The Oakland Athletics ply their trade in the O.co Coliseum, a building configured to the whims of the more important tennent, the NFL’s Raiders, and one the current owner, Lewis Wolff, would love to leave in the dust. This Autumn’s playoff run aside, Oakland residents have found the venue’s baseball charms somewhat elusive in recent years, which makes the assertions of CSN Bay Area’s Ray Ratto all the more galling for the likes of Bronx consumer advocate Randy L. Taking note of the large quantity of empty seats at Yankee Stadium during the first two games of the Detroit/New York ALCS, Ratto opines the A’s fans, ” throw a cooler party than the people at Yankee Stadium, just because they’re there to make it happen.” (Ratto link swiped from Repoz and Baseball Think Factory)
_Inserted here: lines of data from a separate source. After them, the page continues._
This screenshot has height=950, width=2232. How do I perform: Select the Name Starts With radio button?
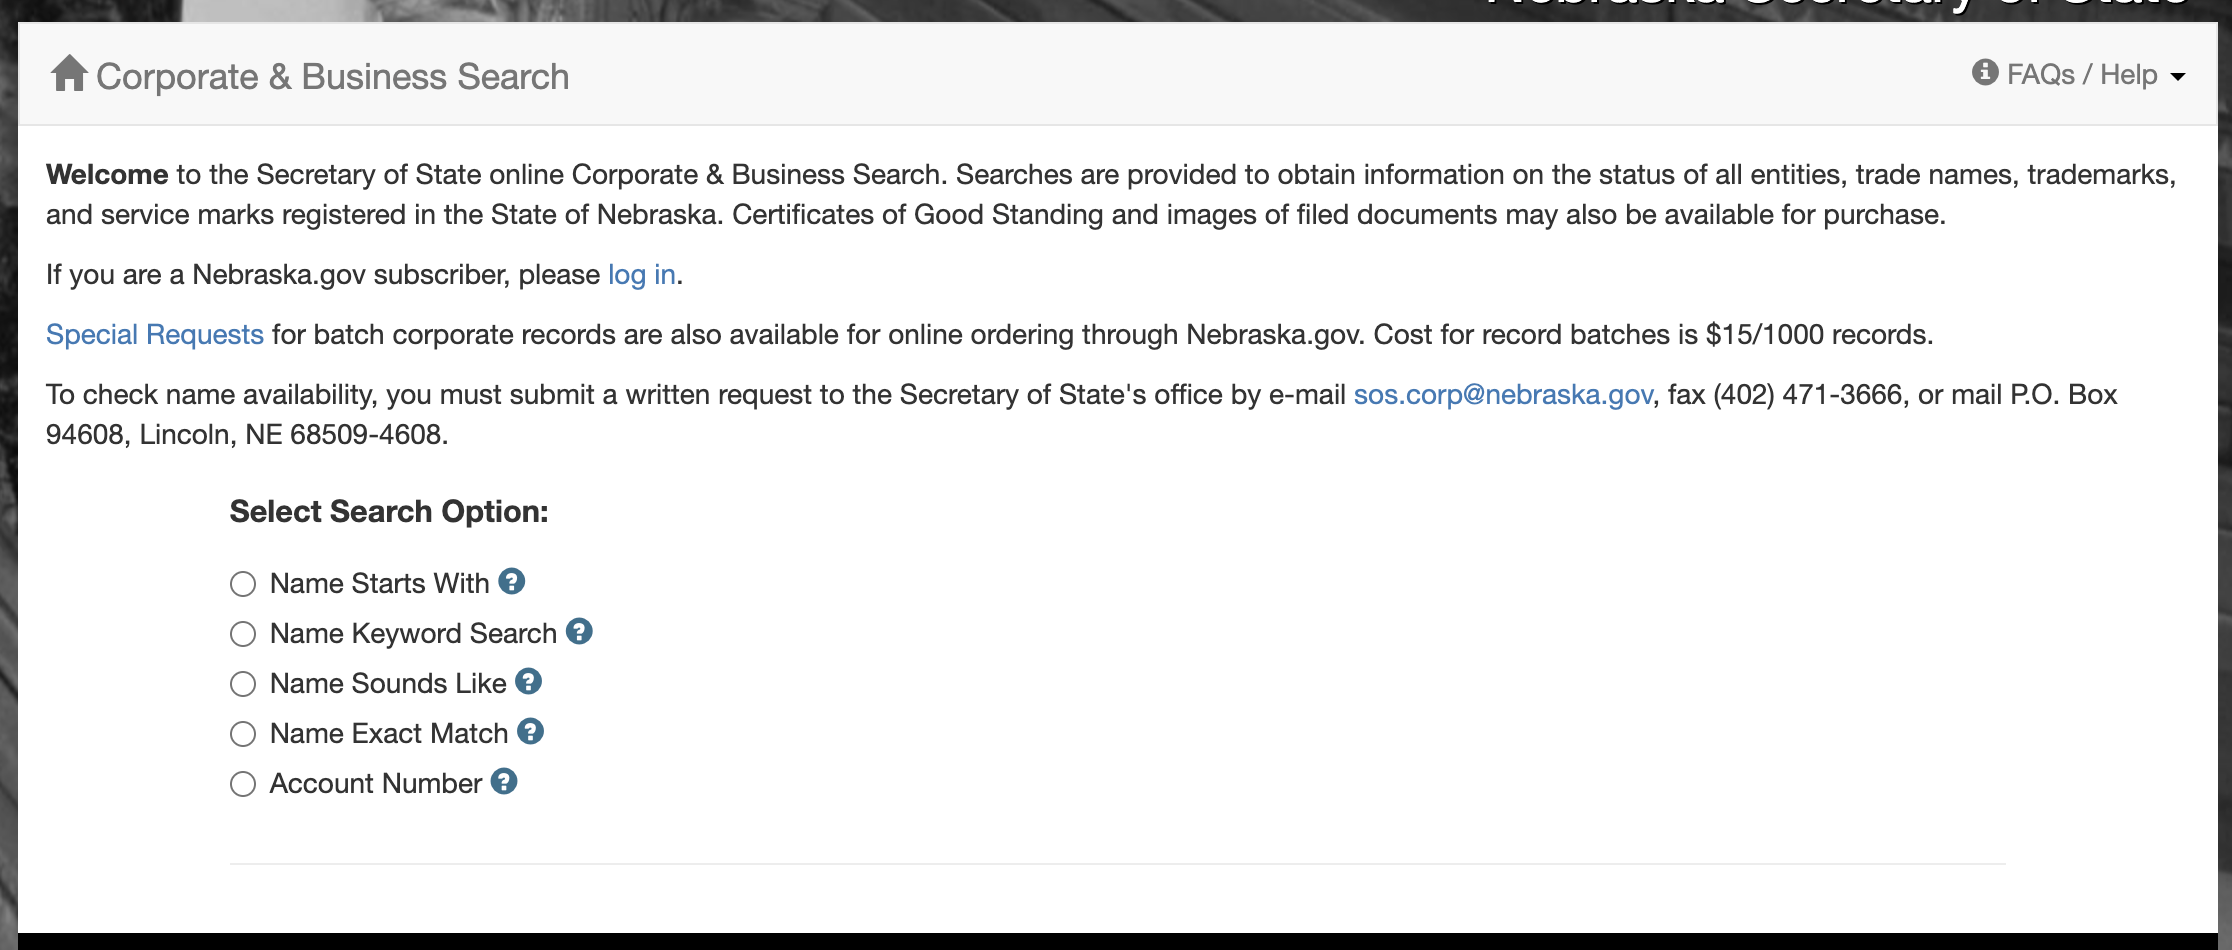[x=243, y=584]
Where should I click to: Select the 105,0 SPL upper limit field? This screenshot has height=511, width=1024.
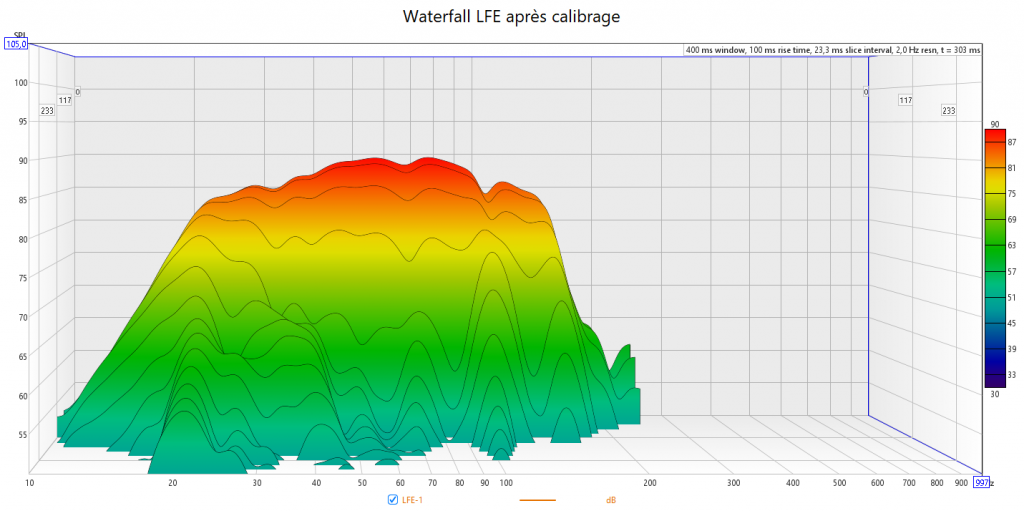click(16, 44)
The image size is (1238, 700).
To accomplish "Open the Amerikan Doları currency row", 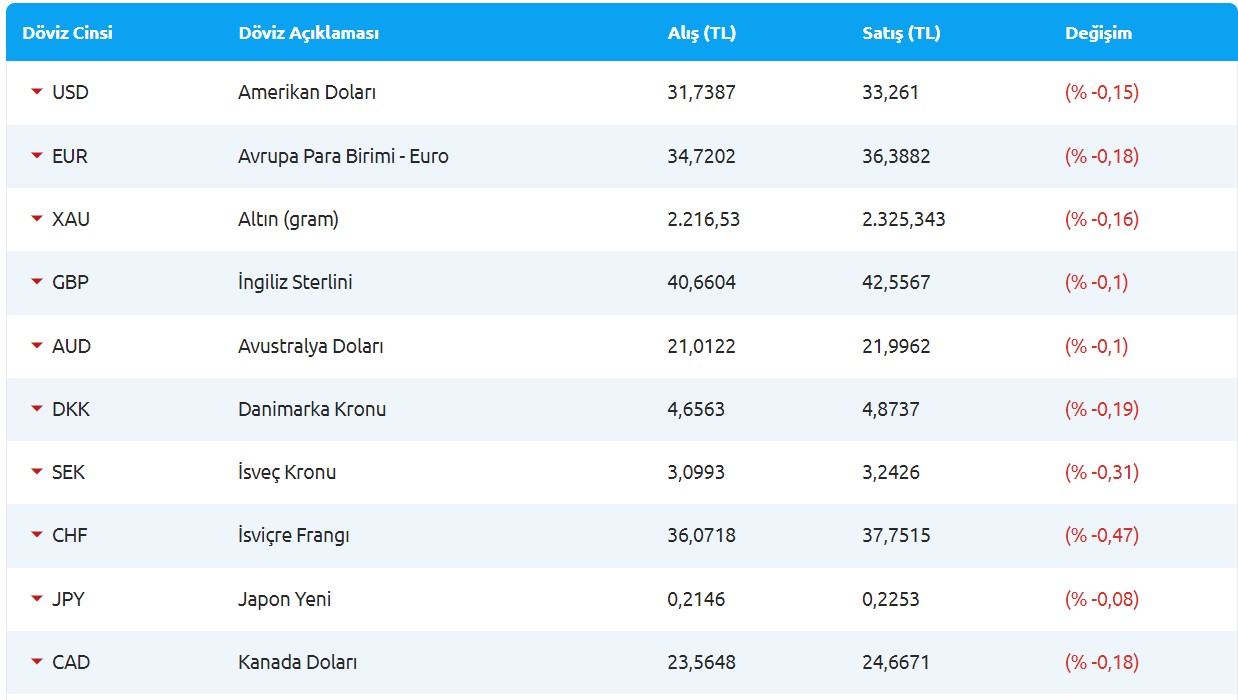I will click(307, 92).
Yankee Stadium has been a monument to the outer limits of greed from the moment it was imagined. Its parking company is going broke because people discovered that it’s easier to take the train. The deafening noise that once poured down upon visiting players in the old park flies off into the stratosphere in the new one.

You can have all the pretty colonnades and displays and $40 beer kiosks and platinum-inlaid urinals and waiters for every seat to take your grub order and the tax breaks up the nostrils to make it all a windfall for the owners. But a ballpark is a useless waste of public space if not for the show on the field, because a ballpark is still ABOUT THE BASEBALL.

Which, in his own way, was what Quentin Berry was saying all along. Atmosphere is not dictated from the board room, and never has been. Building plans may excite the kids down at the union hall, but they mean nothing if what you’re putting on inside the building is not consistent with its mission, which, in the case of a ballpark, is ball.